God Of War Copyright Claim?

Ares

Ares

Audioholic Samurai
Judge Throws Out God Of War Copyright Claim
Court finds no similarities between works.
by Jim Reilly

March 19, 2010 - A California judge has thrown out a copyright infringement lawsuit filed in 2008 claiming Sony stole plot lines from other works when developing the PlayStation 2 hit God of War.

Plaintiffs Jonathan Bissoon-Dath and Jennifer B. Dath of Davis, California claimed Sony Computer Entertainment America and designer David Jaffe allegedly stole plot lines and original copyrighted material the two created for the story of God of War.

The official notice (viewable here) cites specific examples of the plaintiffs' work, which include two written treatments and screenplays based on Greek mythology. The claim makes references to similarities in plot, themes, dialogue, mood, settings, pace, characters and sequence of events to Sony's God of War videogame.

"Plaintiffs' works and God of War both involve a mortal human questing at the behest of a Greek god," the document says. "In plaintiffs' works, Zeus initiates a quest to restore peace after a human Spartan army attacks Athens, by convincing Athens and Sparta to participate in Olympic Games. In God of War, the goddess Athena assigns a quest to kill the god Ares while Ares is attacking Athens with mythical beasts."

But while there were similarities between each of the works, Judge Marilyn Hall Patel eventually dismissed the copyright claim saying that specific plot material is unrelated.

"Plaintiffs have pointed to no persuasive similarity in dialogue or narration that would suggest actual copying," the document says. Patel also referred to the case of Berkic v. Crichton from 1985, which established that generalized stories and plot lines do not fall under copyright protection.

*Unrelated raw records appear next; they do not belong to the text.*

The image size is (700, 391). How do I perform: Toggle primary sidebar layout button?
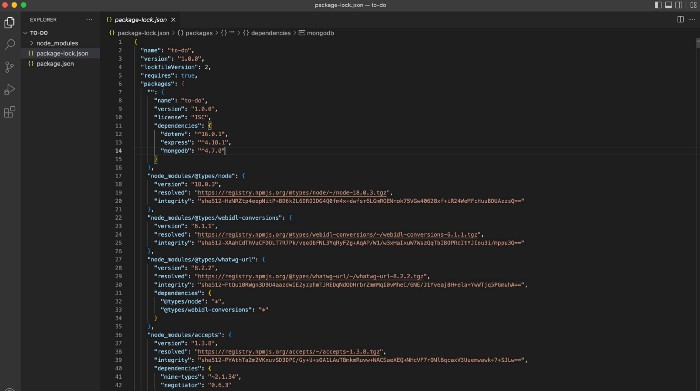coord(658,5)
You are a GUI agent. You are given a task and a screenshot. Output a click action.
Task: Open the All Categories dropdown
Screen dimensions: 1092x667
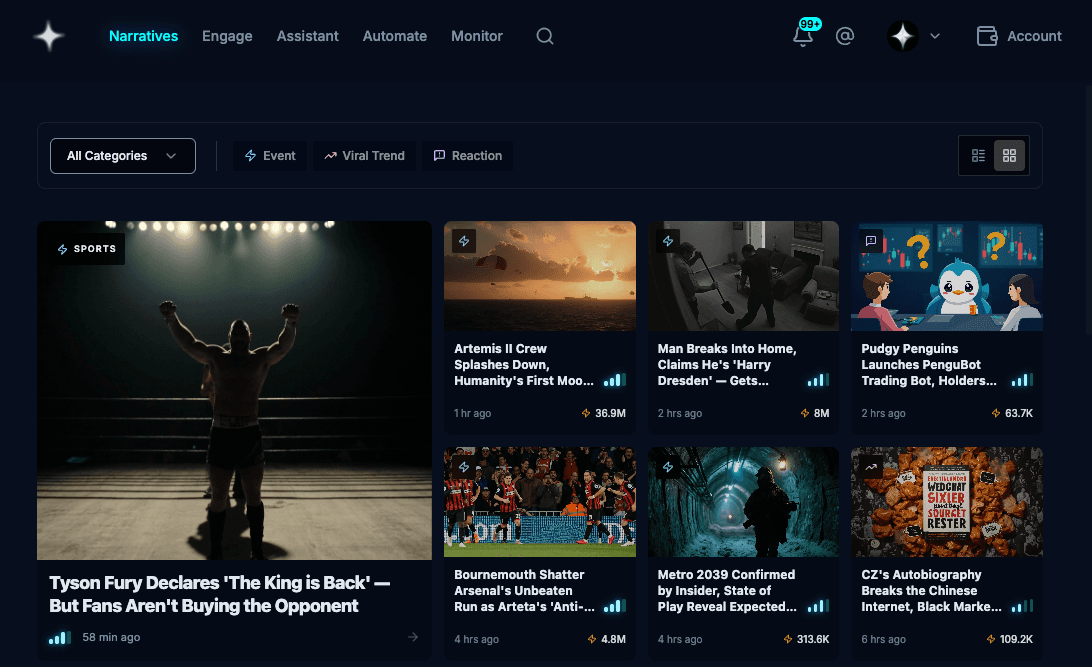(122, 156)
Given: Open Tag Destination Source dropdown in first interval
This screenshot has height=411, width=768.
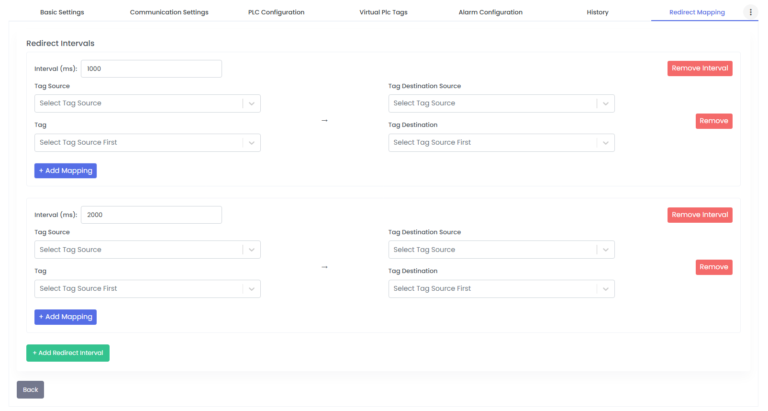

"No one can own the basic idea for a story. General plot ideas are not protected by copyright law; they remain forever the common property of artistic mankind," the court decided.

As reported by IGN.
 
Serj22

Serj22

Full Audioholic
I have an idea for a game, it involves castles and dragons and you can be a man or a woman who takes various quests from in-game characters and there will also be a main plot in the game, but players will be deterred from playing the actual story till doing most of the side-quests. The characters will use magic based off the 4 elements, Earth, Wind, Fire, Water and a variation of all, which will include Ice, Light, Dark, and Electricity/Lightning. Characters will heal with red colored potions in vials, and blue colored potions will restore their magic energy. They can rumage through bodies of the slain and retreive new weapons and armor to be used and as the game progresses, they will find better armor and weapons that should have been available earlier. A mage character will equip staffs and robes and funny hats, a warrior will get swords, axes, and armor, and rangers will get bows, guns, and crossbows as well as light armor based off normal clothes.

I have copyrighted this idea, and if anyone copies it, I have a team of 40 attorneys I like to call the "Dream Team" who will literally sue the pants off you. One of the attorneys is a Wizard and he is a LVL78 Lawyer Mage and he is versed in all manners of spells to cause you to lose in civil court, so do not copy my idea.

:D

The only "copied work" I remember that actually had a purpose was Dave Mustaine Vs. Lars Ulrigh when Metallica kept a song he wrote, retitled it "The 4 Horsemen" and wrote it into their album with a better feel towards . Both songs were on the first album of each band, the original on Megadeth, being called "Mechanix" (not sure if that's right, but it's what I remember) but the melody is definitly inspired by Diamondhead's "Am I evil" and they were a torrential influence on Dave Mustaine, so that explains that. Now that, is a real issue of copying, and they are exactly the same song, and it's very apparent. Luckily Dave Mustaine won, since he wrote it, there was no competing. Check it out, all links:

Megadeth's Mecanix

Metallica's The Four Horsemen

And my thought on the original melody:

Diamondhead's Am I Evil


But as far as the God of War thing, I hope the people suing didn't think they could really invent Greek Mythology, otherwise, they can't win on that front. It already existed, therfore it's open to interpretation for anyone to make.